PERSONAL: Born April 29, 1929 in Fort Worth, TX; died of a drug overdose February 11, 1978, in Austin, TX; married Nadine Ellen Cannon (Eckhardt) April 22, 1950 (divorced, 1961); married Dorothy Brown (divorced, 1969); children (first marriage): Sidney, Shelby, William.


CAREER: Writer and political adviser. Aide and speechwriter to U.S. Senator Lyndon B. Johnson, D-Texas, 1950s; staff member for Johnson as vice president, Washington, DC, c. 196l; staff member for economist Eliot Janeway, 1959-60; Time magazine, writer, 1960-61. Southern Methodist University, journalism professor, c. 1969.

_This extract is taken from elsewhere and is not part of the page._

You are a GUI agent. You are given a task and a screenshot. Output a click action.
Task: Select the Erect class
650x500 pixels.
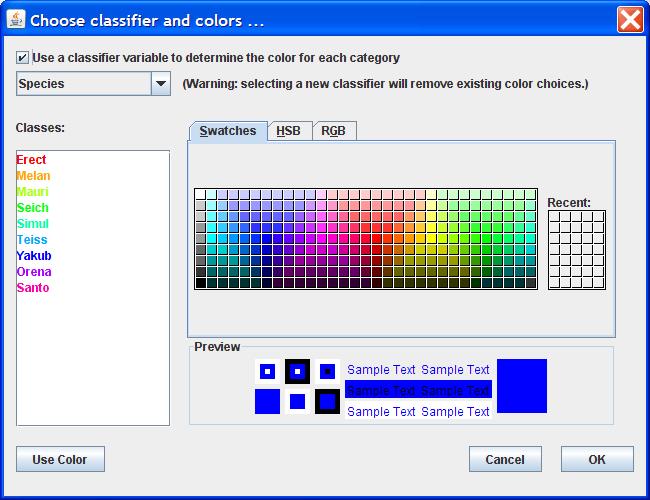(x=32, y=160)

AWARDS, HONORS: Press award, 1952, for excellence in writing for Austin Statesman; Houghton-Mifflin literary fellowship, c. 1961, for The Gay Place; Texas Associated Press Managing Editors Contest award for feature sports story for Austin American-Statesman.


WRITINGS:

The Gay Place; Being Three Related Novels (contains The Flea Circus, Room Enough to Caper, and Country Pleasures), Houghton Mifflin (Boston, MA), 1961.


SIDELIGHTS: William Brammer's book The Gay Place is a collection of three short novels inspired by Brammer's tenure in the 1950s as a senatorial aide and speechwriter for U.S. politician Lyndon B. Johnson. Brammer also worked briefly for Johnson when he was vice president under John F. Kennedy. The three stories—The Flea Circus, Room Enough to Caper, and Country Pleasures—show readers the turbulence and scandals that sometimes surround American politics. Each story features a different protagonist, but include common themes, settings, and central character Governor Arthur Fenstemaker. Some believe Brammer based this fictional character on Johnson.


As a Contemporary Literary Criticism essayist wrote, "Critics generally agree that the primary strengths of The Gay Place are Brammer's witty and elegant prose style, his ability to recreate the dynamics and complexities of political campaigns, and his realistic depiction of the manners and mores of an elite stratum of society during a distinctive era of American history."


The stories take place during the 1950s in an unnamed Southwestern state believed by many critics to be Texas, which Johnson represented en route to the presidency. The Flea Circus focuses on a few days in the life of legislator Roy Sherwood, while Room Enough to Caper introduces Senator Neil Christiansen. Country Pleasures tells the story of aide Jay McGown. Politics compromises the beliefs of each of these once-idealistic young men.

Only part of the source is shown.